*Prompt*
Your answer should consist of the lines in the data below that contain "agent".

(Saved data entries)
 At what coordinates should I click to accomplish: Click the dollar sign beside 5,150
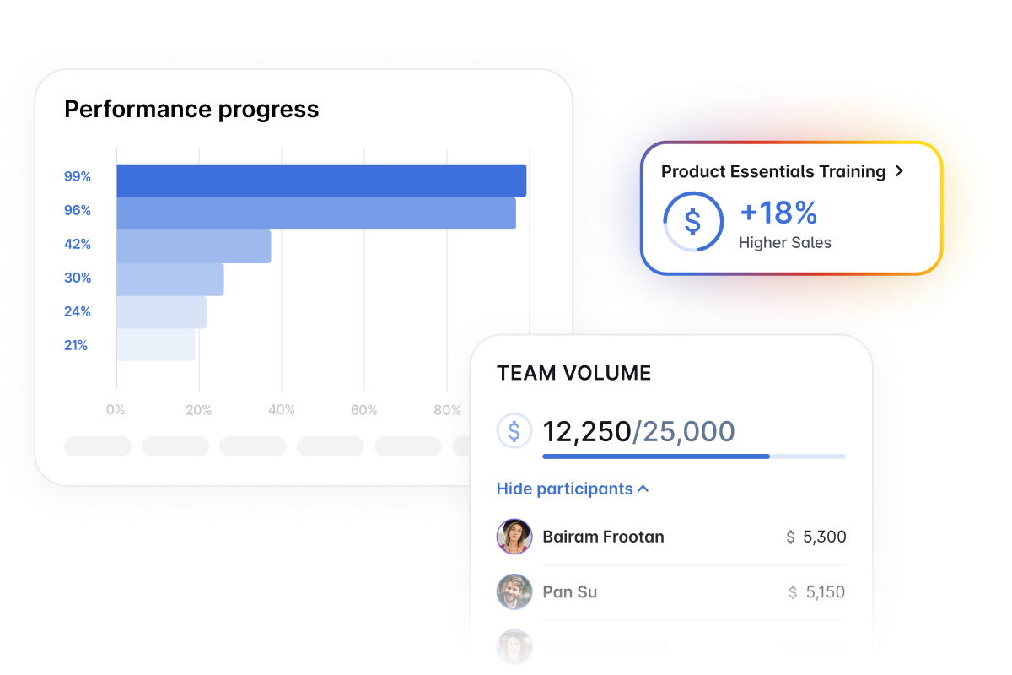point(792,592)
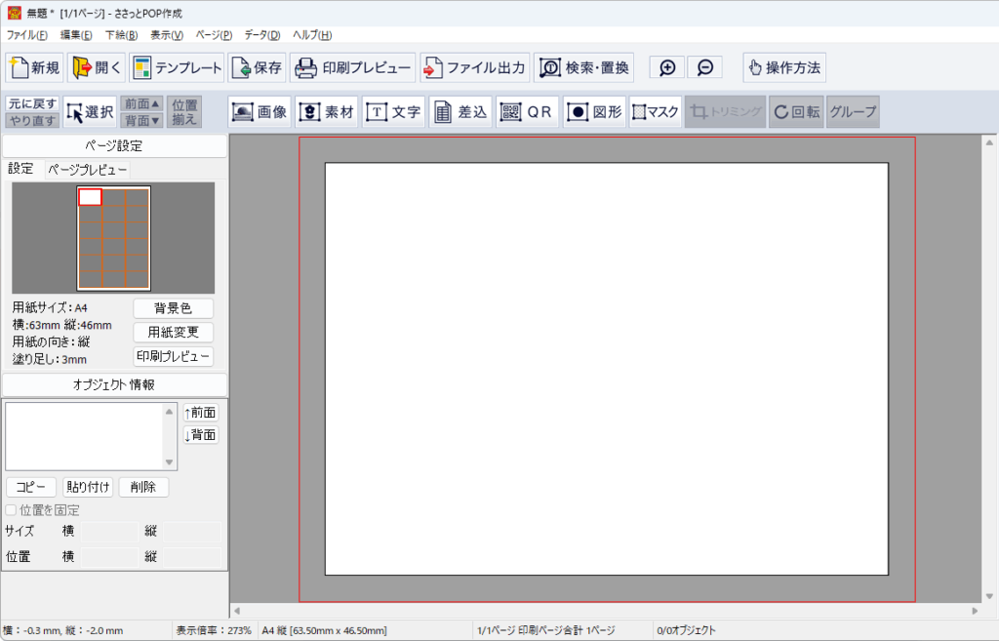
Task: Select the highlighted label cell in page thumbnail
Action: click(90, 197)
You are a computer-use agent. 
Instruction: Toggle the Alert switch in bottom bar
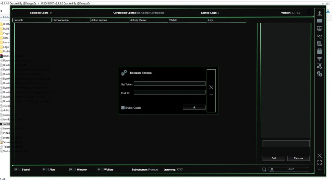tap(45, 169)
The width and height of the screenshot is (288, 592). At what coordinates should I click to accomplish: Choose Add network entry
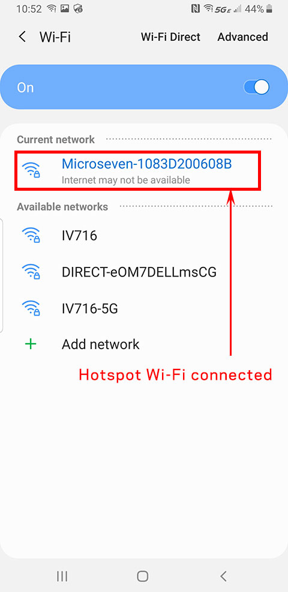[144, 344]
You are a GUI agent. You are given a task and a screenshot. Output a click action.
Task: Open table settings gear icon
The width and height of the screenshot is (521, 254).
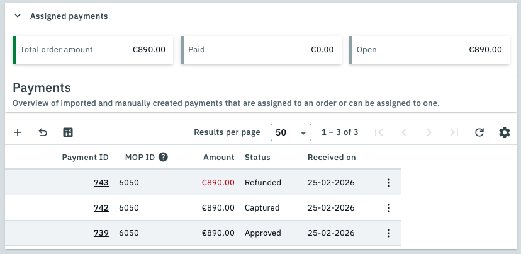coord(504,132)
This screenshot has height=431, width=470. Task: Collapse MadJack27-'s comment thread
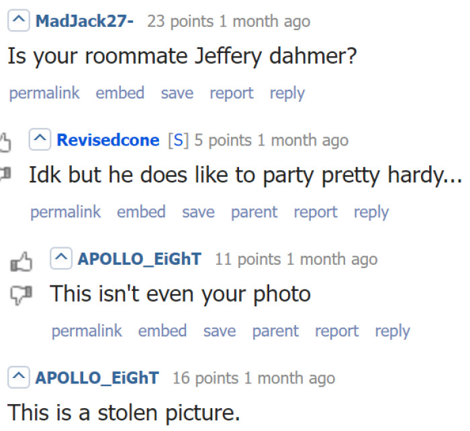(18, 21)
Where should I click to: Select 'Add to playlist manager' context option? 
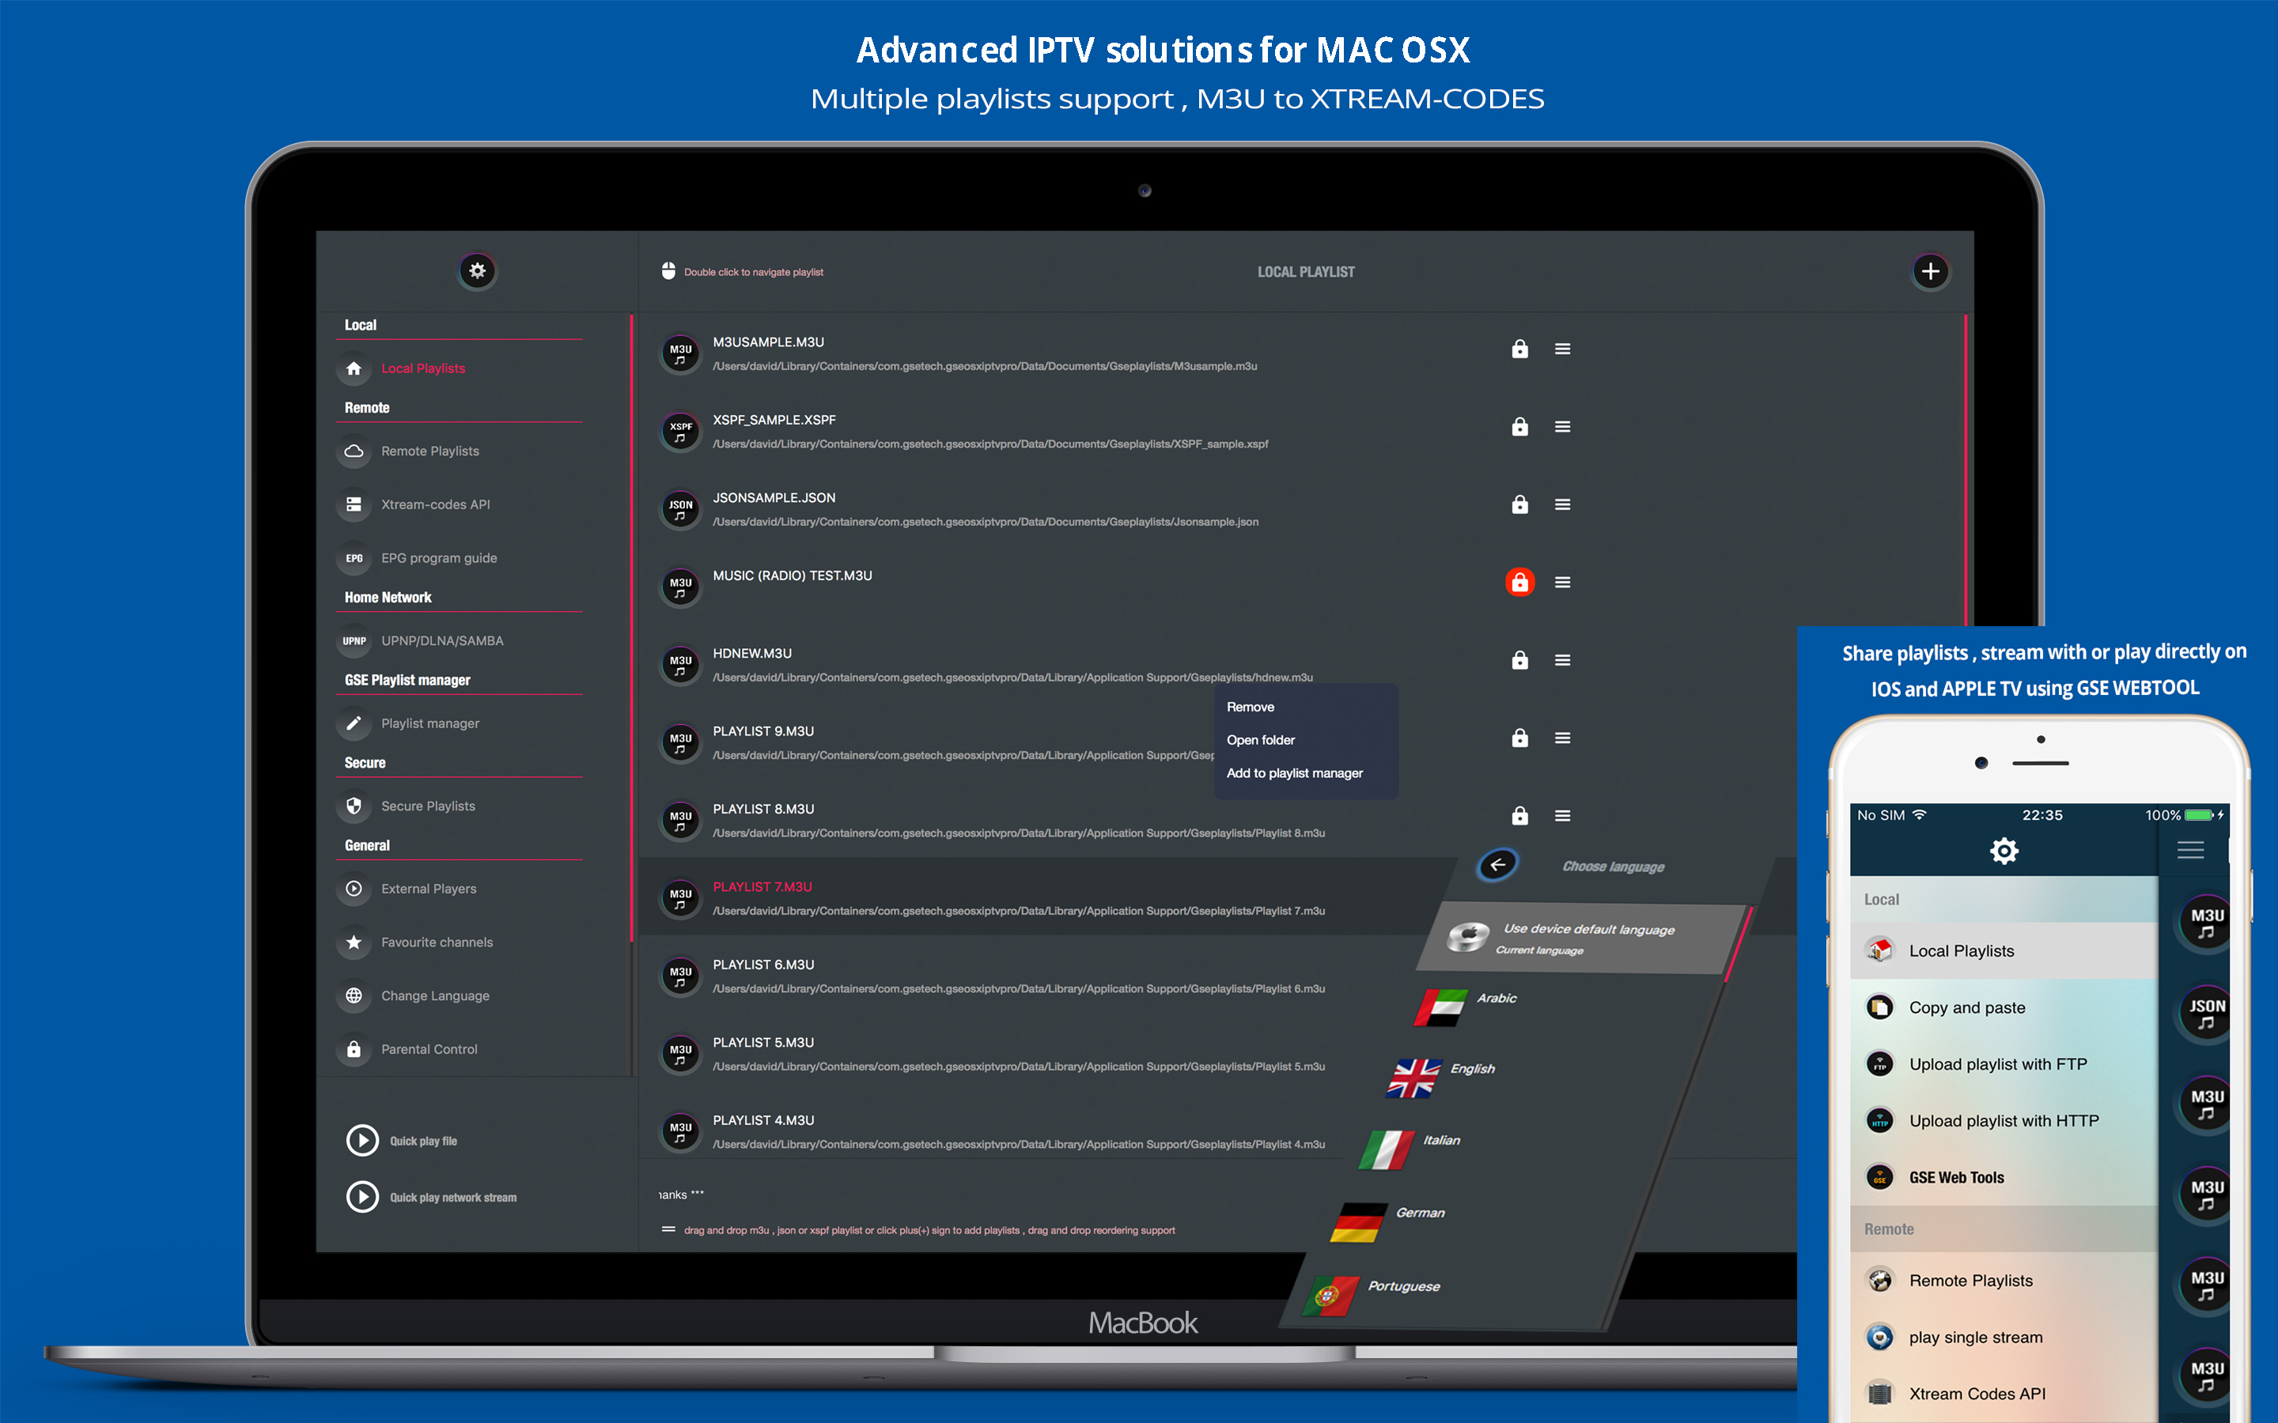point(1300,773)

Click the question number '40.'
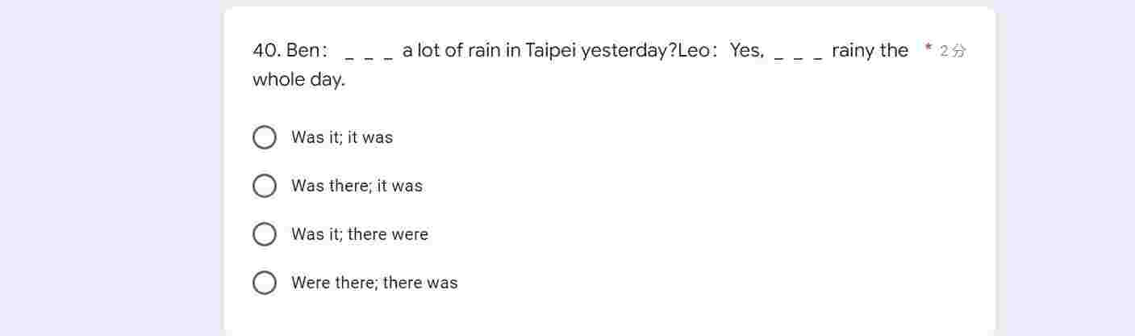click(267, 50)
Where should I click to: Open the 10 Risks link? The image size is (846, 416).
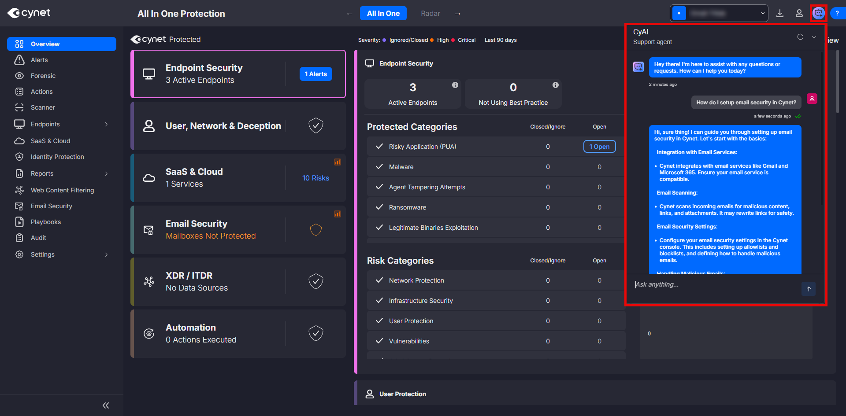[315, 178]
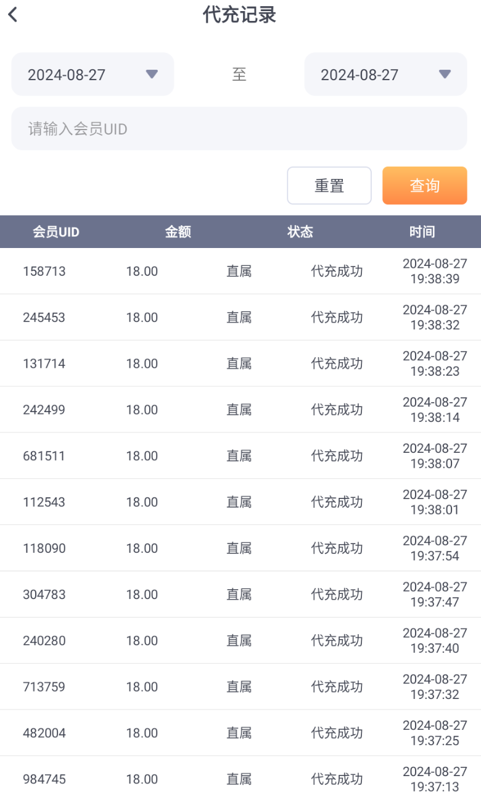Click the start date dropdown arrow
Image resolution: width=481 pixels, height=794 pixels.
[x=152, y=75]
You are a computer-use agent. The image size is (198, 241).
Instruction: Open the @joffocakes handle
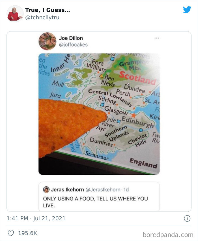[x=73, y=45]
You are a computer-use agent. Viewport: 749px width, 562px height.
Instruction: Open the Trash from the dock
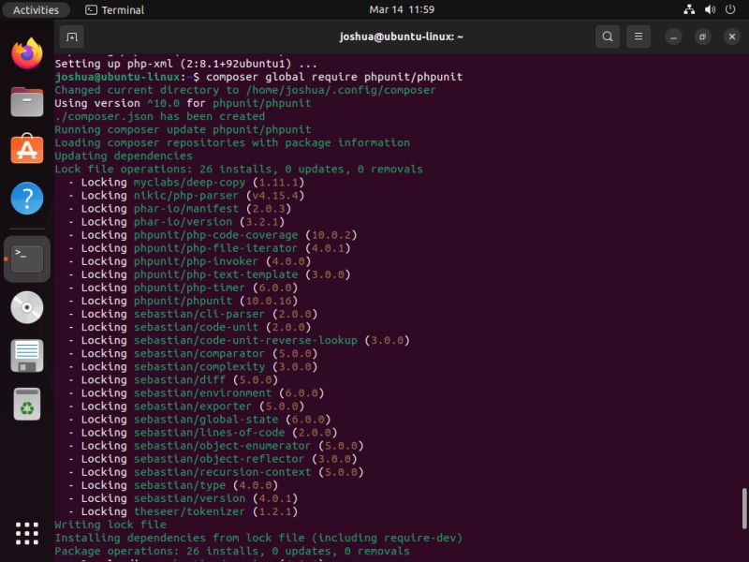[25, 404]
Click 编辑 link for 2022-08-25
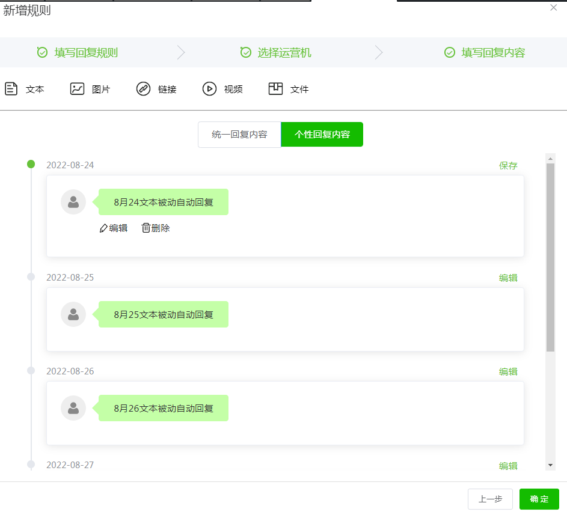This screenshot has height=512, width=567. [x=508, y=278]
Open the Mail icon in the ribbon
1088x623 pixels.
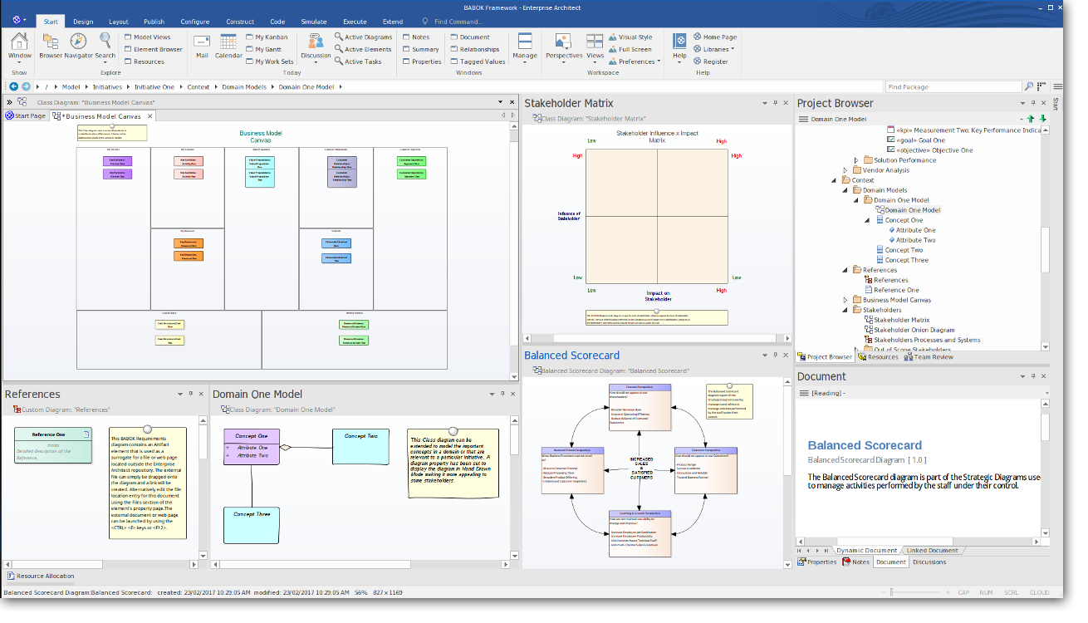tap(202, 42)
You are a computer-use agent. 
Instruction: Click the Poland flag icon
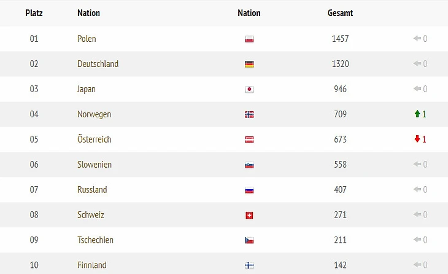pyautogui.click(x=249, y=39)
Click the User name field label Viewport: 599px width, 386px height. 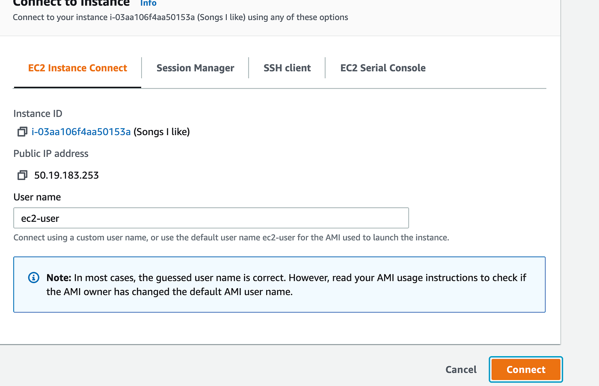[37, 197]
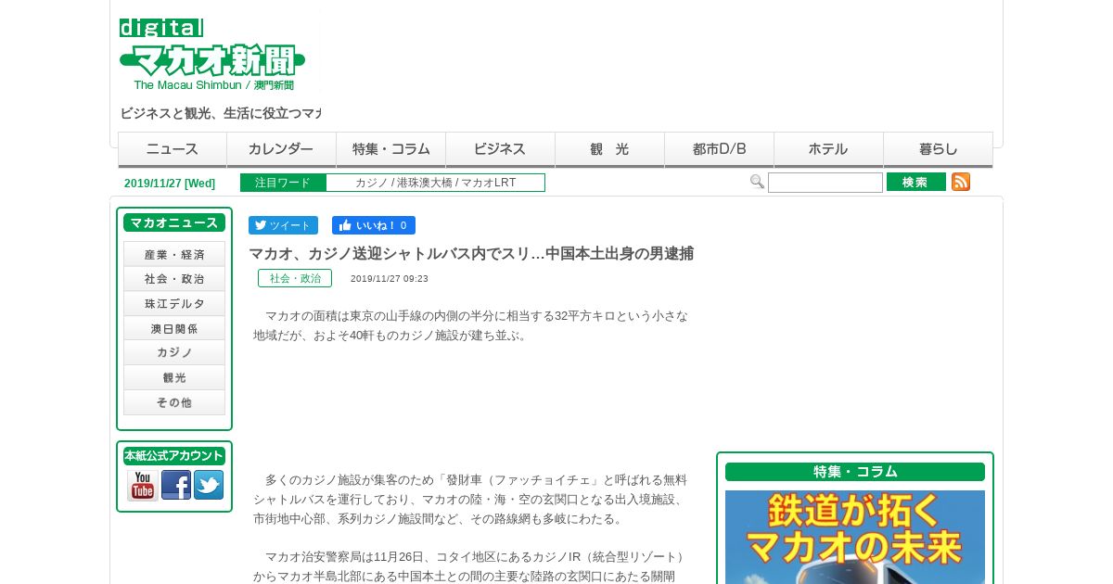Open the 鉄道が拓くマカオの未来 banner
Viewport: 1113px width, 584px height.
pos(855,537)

*Solution to this task*
You are a computer-use agent. 
You are a GUI agent. You are given a task and a screenshot. Output a click action.
You are a computer-use agent. The image size is (198, 241).
You are a computer-use agent. Viewport: 749px width, 562px height.
You are a computer-use agent. 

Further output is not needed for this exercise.